**WHAT YOU WILL DO**
Could you print exactly the lines from the one that contains "Task: Expand the PCB Editor category arrow" to the end of the data, both ends included, and nothing else? Skip the pictures.
━━ DATA UNDER STUDY
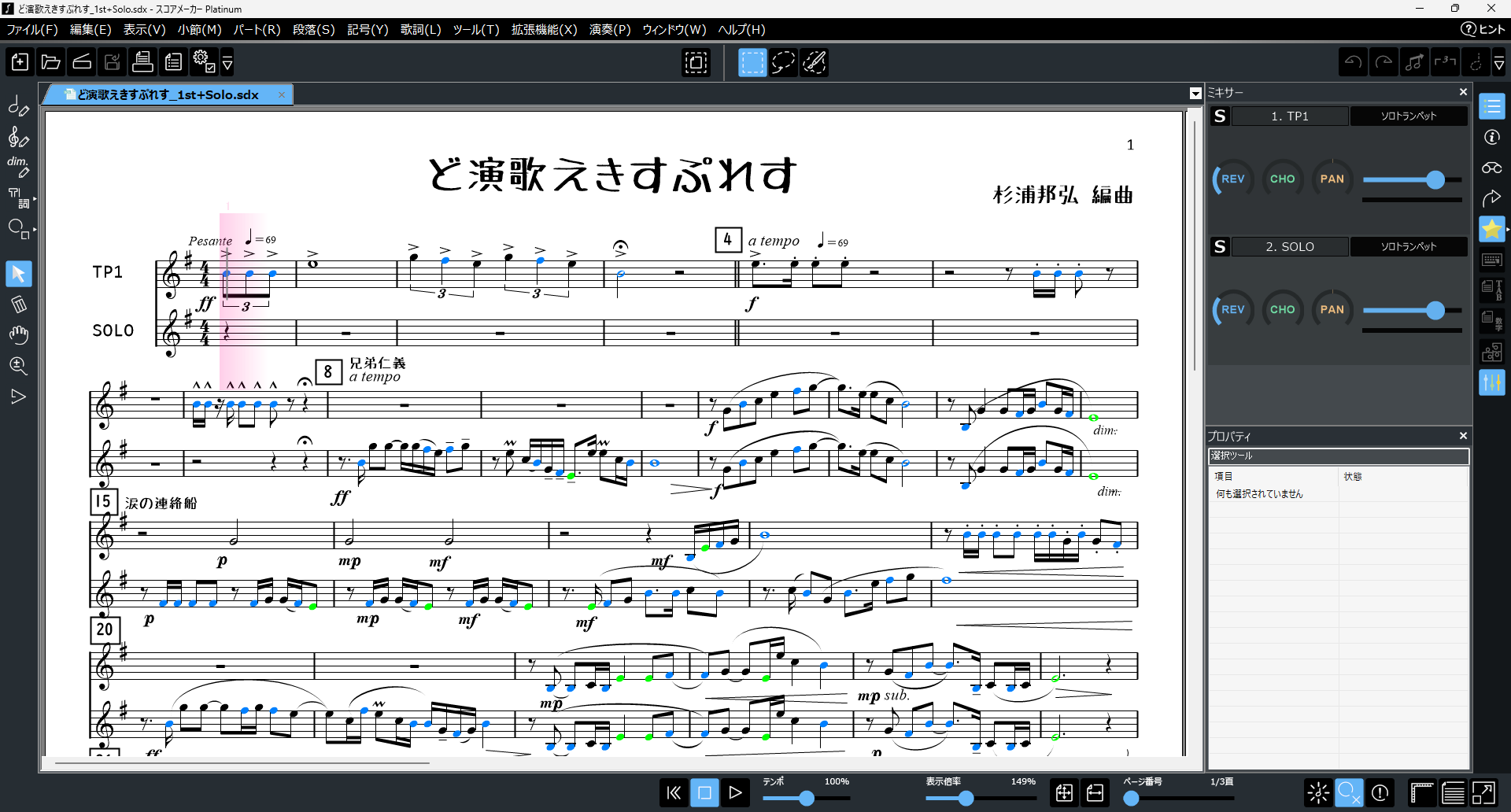Image resolution: width=1511 pixels, height=812 pixels.
Task: Click the mixer panel icon in sidebar
Action: (1491, 383)
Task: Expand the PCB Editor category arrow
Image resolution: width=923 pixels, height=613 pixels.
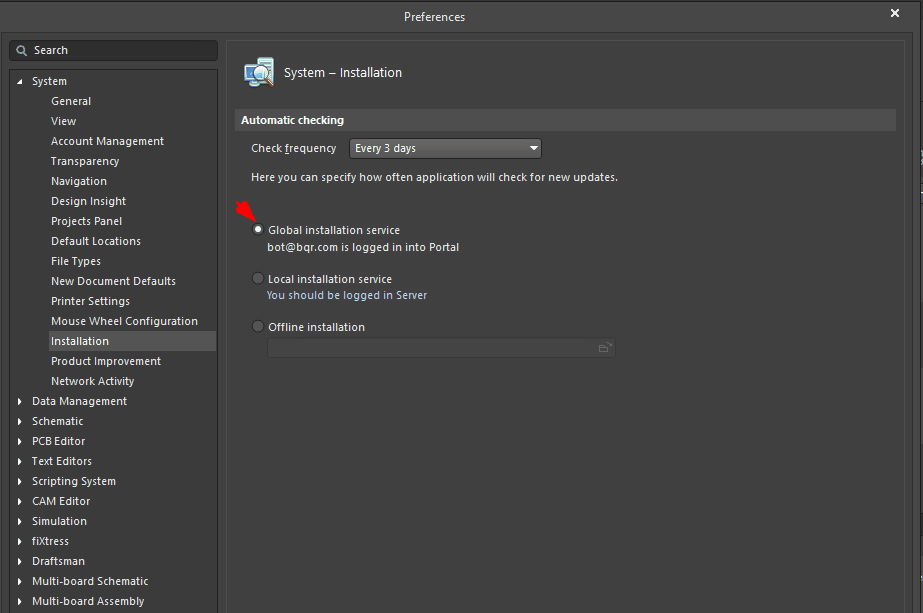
━━━━
**TASK RESULT**
Task: Expand the PCB Editor category arrow
Image resolution: width=923 pixels, height=613 pixels.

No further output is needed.